§ **Exercise details**
Beginning at the top of the data below, write out every line exactly until you reach the line with "Check Automatically import", and include that line.

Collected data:
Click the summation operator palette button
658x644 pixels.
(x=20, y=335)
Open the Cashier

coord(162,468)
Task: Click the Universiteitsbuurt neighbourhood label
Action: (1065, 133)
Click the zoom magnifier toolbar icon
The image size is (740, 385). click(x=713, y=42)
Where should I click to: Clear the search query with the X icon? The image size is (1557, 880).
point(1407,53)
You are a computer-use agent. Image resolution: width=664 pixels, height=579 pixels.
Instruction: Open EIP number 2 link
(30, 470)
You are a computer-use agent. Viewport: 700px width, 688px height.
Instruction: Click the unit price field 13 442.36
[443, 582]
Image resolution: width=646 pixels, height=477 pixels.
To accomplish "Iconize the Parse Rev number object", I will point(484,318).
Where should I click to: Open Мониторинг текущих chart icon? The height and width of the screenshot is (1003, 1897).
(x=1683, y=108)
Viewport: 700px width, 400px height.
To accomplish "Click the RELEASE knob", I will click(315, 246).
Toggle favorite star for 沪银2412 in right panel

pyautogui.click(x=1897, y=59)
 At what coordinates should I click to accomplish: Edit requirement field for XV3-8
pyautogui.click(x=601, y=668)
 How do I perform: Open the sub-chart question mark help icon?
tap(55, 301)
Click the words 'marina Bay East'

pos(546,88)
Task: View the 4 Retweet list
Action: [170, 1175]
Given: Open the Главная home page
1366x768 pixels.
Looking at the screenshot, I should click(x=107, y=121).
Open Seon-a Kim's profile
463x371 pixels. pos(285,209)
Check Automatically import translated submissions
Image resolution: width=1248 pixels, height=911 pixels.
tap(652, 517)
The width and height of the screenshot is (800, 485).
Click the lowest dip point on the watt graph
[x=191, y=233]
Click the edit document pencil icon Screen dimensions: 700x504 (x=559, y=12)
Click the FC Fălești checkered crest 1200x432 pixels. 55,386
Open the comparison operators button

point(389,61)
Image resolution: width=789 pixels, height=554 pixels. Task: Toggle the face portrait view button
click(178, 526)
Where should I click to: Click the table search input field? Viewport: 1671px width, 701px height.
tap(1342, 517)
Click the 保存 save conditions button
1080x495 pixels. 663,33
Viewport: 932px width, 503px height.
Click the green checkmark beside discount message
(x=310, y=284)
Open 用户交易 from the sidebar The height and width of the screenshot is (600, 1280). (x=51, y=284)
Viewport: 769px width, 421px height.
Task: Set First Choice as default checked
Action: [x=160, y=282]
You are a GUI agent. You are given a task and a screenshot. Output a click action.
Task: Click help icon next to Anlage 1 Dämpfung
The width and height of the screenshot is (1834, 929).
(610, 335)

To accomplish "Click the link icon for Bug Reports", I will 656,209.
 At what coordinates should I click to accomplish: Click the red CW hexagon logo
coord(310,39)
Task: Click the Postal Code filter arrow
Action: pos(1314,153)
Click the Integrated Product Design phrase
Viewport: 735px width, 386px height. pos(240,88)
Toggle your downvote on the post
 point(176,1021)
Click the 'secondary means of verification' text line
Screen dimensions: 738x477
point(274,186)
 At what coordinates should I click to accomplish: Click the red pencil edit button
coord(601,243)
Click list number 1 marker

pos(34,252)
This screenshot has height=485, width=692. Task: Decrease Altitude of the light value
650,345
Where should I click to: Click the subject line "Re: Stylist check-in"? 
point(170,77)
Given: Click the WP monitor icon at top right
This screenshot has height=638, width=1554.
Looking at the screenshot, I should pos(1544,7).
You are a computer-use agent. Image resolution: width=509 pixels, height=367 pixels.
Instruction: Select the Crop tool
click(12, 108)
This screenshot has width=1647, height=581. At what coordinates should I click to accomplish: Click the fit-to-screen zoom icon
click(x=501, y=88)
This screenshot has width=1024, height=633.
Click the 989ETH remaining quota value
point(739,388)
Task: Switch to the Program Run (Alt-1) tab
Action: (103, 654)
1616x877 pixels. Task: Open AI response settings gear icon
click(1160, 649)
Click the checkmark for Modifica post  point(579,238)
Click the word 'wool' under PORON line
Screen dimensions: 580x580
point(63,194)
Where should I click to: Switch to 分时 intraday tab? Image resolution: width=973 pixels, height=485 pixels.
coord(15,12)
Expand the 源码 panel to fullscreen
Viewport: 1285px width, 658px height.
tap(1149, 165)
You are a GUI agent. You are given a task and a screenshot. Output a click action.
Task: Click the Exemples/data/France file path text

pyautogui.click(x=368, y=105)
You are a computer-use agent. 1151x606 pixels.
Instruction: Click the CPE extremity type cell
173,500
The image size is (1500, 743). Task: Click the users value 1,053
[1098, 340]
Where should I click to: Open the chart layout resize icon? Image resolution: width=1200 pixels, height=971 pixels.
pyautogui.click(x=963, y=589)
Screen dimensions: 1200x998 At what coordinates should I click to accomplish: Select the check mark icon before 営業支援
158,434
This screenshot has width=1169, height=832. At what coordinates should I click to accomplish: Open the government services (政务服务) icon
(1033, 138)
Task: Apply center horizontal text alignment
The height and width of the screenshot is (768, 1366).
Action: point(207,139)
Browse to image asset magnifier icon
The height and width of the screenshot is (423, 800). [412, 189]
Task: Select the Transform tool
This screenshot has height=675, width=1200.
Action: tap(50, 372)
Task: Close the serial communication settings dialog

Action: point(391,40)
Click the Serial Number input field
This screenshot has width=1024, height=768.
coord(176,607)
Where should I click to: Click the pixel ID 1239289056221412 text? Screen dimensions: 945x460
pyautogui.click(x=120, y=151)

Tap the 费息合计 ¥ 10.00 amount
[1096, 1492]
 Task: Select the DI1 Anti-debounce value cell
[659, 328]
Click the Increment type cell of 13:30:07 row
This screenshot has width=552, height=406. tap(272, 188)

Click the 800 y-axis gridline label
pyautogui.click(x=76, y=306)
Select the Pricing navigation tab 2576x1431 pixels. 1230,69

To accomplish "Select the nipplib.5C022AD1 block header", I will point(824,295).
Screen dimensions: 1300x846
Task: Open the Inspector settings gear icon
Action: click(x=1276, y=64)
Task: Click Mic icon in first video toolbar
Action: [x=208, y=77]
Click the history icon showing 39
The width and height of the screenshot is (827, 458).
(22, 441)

§ **Result for this exercise**
Click the summation operator palette button
658x644 pixels.
(x=20, y=335)
Open the Cashier

coord(162,468)
Task: Click the Universiteitsbuurt neighbourhood label
Action: (1065, 133)
Click the zoom magnifier toolbar icon
The image size is (740, 385). click(x=713, y=42)
Where should I click to: Clear the search query with the X icon? The image size is (1557, 880).
point(1407,53)
You are a computer-use agent. Image resolution: width=664 pixels, height=579 pixels.
Instruction: Open EIP number 2 link
(30, 470)
You are a computer-use agent. Viewport: 700px width, 688px height.
Instruction: Click the unit price field 13 442.36
[443, 582]
Image resolution: width=646 pixels, height=477 pixels.
To accomplish "Iconize the Parse Rev number object", I will point(484,318).
Where should I click to: Open Мониторинг текущих chart icon? The height and width of the screenshot is (1003, 1897).
(x=1683, y=108)
Viewport: 700px width, 400px height.
To accomplish "Click the RELEASE knob", I will click(315, 246).
Toggle favorite star for 沪银2412 in right panel

pyautogui.click(x=1897, y=59)
 At what coordinates should I click to accomplish: Edit requirement field for XV3-8
pyautogui.click(x=601, y=668)
 How do I perform: Open the sub-chart question mark help icon?
tap(55, 301)
Click the words 'marina Bay East'

pos(546,88)
Task: View the 4 Retweet list
Action: [170, 1175]
Given: Open the Главная home page
1366x768 pixels.
Looking at the screenshot, I should click(x=107, y=121).
Open Seon-a Kim's profile
463x371 pixels. pos(285,209)
Check Automatically import translated submissions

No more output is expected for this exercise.